Dalam populasi ESRD pada dialisis, dua analisis meta dari uji coba
terkontrol secara acak telah menunjukkan terapi antihipertensi nonspesifik
dikaitkan dengan penurunan risiko kejadian kardiovaskular , tetapi masih ada
kelangkaan bukti uji klinis yang tersedia untuk memandu pilihan pengobatan
saat merawat hipertensi pada pasien dialisis. Uji coba Hipertensi pada Pasien
Hemodialisis yang Diobati dengan Atenolol atau Lisinopril (HDPAL) mulai
menjawab kekurangan tersebut. Percobaan ini mengacak 200 pasien HD baik
dengan hipertensi didefinisikan sebagai 44 jam interdialytic rawat jalan BP ≥
135/85 dan dengan hipertrofi ventrikel kiri untuk terapi antihipertensi dengan
rejimen berdasarkan label terbuka atenolol versus lisinopril untuk
pengurangan hipertrofi ventrikel kiri sebagai titik akhir primer . Selama 1
tahun pasien dirawat dengan antihipertensi tambahan dan pengurangan berat
badan untuk menjaga BP ≤ 140/90 diperiksa setiap bulan. Uji coba
dihentikan lebih awal karena efek samping serius yang berlebihan pada
kelompok lisinopril, dan hasil akhir yang tidak berbeda signifikan antar
kelompok pada saat penelitian dihentikan.

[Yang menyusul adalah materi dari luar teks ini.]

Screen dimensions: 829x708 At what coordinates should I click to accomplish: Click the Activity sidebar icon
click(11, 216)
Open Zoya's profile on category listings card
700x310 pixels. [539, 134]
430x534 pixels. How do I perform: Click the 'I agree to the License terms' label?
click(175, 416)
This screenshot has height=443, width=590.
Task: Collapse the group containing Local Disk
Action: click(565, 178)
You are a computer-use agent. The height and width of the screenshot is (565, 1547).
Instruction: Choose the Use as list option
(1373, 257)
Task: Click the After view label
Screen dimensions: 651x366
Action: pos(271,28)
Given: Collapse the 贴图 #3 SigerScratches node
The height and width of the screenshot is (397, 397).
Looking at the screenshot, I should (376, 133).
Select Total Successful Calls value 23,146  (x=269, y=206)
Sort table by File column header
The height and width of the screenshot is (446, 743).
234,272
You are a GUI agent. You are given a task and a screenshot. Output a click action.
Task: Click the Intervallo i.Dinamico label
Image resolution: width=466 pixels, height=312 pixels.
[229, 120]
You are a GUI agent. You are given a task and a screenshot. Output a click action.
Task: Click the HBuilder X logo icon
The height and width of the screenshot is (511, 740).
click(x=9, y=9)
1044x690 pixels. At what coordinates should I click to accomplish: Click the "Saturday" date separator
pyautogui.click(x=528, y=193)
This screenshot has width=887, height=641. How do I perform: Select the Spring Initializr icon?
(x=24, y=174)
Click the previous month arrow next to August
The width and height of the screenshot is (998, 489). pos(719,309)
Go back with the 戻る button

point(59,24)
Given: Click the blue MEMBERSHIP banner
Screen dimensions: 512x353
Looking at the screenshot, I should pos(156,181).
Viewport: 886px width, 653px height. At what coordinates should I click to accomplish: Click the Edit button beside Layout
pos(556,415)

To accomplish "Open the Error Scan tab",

Terlepas hasil studi yang negatif atau berbahaya, mereka mungkin masih
menawarkan kontribusi berharga untuk akumulasi pengetahuan di lapangan
dan memberikan informasi baru kepada penyedia untuk membangun praktik
berbasis bukti mereka. Hasil terbaru dalam studi CKD tidak
merekomendasikan untuk menggunakan pemasangan stent arteri ginjal,
denervasi ginjal, terapi ACEi ganda dan ARB, obat ACEi atau ARB sebagai
terapi lini pertama pada HD disertai CKD, dan target TD yang ketat pada
CKD. Lebih lanjut, hasil positif baru-baru ini membuat kami
mempertanyakan paradigma lama untuk menghindari diuretik seperti tiazid
pada CKD lanjut, menekankan kembali kemanjuran pembatasan natrium
dan di antara pasien hemodialisis mendorong kami untuk menggunakan
atenolol sebagai terapi antihipertensi lini pertama.